4 bizarre details surrounding James Comey’s firing

UPDATE — 5/19, 1:10 p.m. EDT: The Justice Dept. released a transcript of Deputy Attorney General Rod Rosenstein’s comments in private meetings with members of Congress on Thursday and Friday about the firing of former FBI Director Comey on May 9. 

Rosenstein, who wrote a memo at President Trump’s behest criticizing Comey’s job performance, informed lawmakers that the former New York businessman told him he wanted to fire the director on May 8.

Despite Trump’s directive, Rosenstein admitted “it was appropriate to seek a new (FBI director),” and that he stands by the contents of his memo.


The U.S. political scene is still reeling after President Trump fired FBI Director James Comey on Tuesday. While the sacking itself was shocking, details emerging about the how and why have consumed cable news and captivated the American public.

Here are four of the craziest details that have been revealed after Comey was terminated earlier this week.

1. Comey thought his firing was a prank

The former FBI director was speaking at an employee event in Los Angeles when he learned of his termination. A news television program on in the background of the event broke the news, interrupting regular scheduled programming. Comey reportedly laughed, assuming he was being pranked by his employees. Aides quickly pulled him aside to inform that it was not an elaborate joke and he was in fact out of a job.

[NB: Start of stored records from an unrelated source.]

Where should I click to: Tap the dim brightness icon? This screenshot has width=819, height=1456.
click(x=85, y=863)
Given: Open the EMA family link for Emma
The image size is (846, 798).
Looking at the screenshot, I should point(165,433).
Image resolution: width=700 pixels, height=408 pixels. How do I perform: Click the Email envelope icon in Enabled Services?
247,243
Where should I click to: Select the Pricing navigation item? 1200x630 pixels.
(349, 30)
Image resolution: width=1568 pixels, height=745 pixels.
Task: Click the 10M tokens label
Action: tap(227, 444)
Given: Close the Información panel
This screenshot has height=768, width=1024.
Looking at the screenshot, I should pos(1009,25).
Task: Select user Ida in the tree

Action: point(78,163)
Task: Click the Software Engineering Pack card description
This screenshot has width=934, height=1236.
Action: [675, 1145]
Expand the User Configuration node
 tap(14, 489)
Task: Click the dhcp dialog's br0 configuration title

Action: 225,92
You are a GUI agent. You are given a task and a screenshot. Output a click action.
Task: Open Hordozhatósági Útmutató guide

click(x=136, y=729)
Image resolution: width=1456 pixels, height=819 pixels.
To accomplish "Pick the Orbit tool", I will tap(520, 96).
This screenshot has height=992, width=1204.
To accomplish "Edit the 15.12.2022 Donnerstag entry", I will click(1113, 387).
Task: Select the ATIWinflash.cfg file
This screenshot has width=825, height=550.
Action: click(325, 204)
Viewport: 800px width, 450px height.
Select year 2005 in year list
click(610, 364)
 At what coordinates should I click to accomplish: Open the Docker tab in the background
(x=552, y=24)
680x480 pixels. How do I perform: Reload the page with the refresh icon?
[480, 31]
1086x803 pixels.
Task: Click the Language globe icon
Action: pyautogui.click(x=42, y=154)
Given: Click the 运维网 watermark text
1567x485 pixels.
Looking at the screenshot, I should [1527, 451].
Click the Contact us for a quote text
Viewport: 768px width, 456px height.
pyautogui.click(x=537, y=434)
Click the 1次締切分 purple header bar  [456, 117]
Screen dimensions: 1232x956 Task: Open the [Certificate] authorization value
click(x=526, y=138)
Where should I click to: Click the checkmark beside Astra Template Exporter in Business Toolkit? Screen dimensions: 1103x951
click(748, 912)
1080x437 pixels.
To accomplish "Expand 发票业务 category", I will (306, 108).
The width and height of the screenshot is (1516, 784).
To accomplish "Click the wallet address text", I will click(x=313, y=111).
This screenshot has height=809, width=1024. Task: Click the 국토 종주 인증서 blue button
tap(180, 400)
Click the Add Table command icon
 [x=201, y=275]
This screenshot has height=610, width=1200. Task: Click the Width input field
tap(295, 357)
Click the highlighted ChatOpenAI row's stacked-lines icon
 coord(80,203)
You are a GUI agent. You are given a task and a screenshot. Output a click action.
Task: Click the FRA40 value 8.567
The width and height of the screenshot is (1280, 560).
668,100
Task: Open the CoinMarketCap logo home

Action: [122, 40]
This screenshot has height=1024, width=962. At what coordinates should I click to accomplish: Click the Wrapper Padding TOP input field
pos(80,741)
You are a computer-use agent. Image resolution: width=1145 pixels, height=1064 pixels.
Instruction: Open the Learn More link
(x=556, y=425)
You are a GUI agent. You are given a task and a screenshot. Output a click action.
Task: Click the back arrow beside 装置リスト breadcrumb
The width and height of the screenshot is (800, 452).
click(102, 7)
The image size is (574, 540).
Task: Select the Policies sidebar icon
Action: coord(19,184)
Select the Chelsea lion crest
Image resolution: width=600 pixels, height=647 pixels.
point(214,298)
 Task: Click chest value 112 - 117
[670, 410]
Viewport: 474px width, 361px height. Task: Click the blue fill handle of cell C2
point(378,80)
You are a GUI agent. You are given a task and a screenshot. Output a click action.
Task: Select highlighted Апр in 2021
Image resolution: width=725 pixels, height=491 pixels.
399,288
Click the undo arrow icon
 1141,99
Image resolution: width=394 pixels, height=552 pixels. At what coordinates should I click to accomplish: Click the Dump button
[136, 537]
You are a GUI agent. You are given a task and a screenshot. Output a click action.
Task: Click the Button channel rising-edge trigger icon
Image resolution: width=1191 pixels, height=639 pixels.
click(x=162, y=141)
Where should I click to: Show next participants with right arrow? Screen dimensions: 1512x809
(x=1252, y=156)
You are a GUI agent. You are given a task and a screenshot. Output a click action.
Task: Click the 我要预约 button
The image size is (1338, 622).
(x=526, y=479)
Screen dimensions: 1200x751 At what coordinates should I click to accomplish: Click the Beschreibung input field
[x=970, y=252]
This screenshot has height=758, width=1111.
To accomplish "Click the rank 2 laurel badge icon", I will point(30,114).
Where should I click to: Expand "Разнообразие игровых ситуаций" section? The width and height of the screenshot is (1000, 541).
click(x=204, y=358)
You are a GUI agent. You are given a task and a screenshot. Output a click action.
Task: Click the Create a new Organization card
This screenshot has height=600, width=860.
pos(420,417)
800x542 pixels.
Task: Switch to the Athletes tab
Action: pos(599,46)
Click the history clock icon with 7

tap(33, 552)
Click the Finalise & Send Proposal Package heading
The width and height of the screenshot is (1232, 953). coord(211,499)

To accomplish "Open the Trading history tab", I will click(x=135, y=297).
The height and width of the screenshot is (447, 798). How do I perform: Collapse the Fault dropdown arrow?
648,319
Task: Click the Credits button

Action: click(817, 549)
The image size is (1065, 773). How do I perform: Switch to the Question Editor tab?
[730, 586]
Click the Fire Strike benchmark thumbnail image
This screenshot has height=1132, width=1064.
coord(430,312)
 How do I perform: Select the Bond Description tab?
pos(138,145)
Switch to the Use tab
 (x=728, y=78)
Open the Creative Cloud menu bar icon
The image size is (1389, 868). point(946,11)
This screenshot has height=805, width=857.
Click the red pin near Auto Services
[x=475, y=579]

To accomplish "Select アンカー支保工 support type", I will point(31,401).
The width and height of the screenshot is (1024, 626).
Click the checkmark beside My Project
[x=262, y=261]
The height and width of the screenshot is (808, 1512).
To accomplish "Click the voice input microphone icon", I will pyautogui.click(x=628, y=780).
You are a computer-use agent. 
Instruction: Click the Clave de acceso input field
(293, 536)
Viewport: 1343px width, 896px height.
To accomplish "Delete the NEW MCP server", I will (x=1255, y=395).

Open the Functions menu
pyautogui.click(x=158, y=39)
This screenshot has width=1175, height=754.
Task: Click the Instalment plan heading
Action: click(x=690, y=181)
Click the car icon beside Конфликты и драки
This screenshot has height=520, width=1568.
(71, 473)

Trump did compose and send over a letter of termination to the Bureau in Washington D.C., but Comey was not there to receive it. Instead of sending a political aide or courier, Trump had his personal bodyguard deliver the letter. The unorthodox choice of messenger only added to fuel to the fire with late night comics drawing Italian mafia comparisons.

2. The deputy attorney general threatened to quit

Deputy Attorney General Rod Rosenstein wrote a memo which detailed why he had lost faith in James Comey’s ability to lead the FBI. Paramount in his reasoning was Comey’s handling of Hillary Clinton’s emails.

In the memo, Rosenstein stated:

“Over the past year, however, the F.B.l.’s reputation and credibility have suffered substantial damage, and it has affected the entire Department of Justice. . . .  I cannot defend the Director’s handling of the conclusion of the investigation of Secretary Clinton’s emails, and I do not understand his refusal to accept the nearly universal judgment that he was mistaken. Almost everyone agrees that the Director made serious mistakes; it is one of the few issues that unites people of diverse perspectives.”

After Trump fired Comey, White House spokespeople referenced Rosenstein’s memo repeatedly, saying it was integral in the president’s decision.  Rosenstein was reportedly so unhappy with the White House’s strategy to pin the decision on him, he was contemplating resigning from his post.

3. Trump admits he fired Comey partially over Russian investigation

President Trump contradicted the White House Press Office as well his television surrogates in an interview with NBC News Thursday. Trump straight up admitted the continued FBI investigation was part of the reason he fired Comey.

“And, in fact, when I decided to just do it, I said to myself, I said: ‘You know, this Russia thing with Trump and Russia is a made up story, it’s an excuse by the Democrats for having lost an election that they should’ve won,'” Trump said.

However, according to White House deputy press secretary Sarah Huckabee Sanders, Trump would “love nothing more for this investigation to continue to its completion.”

Clearly they both need to get their story straight.

4. Trump threatens Comey with “tapes”

To cap off an already bizarre week, Trump tweeted this cryptic threat regarding Comey early Friday morning:

Make of that as you will. God knows there is enough speculation to go around.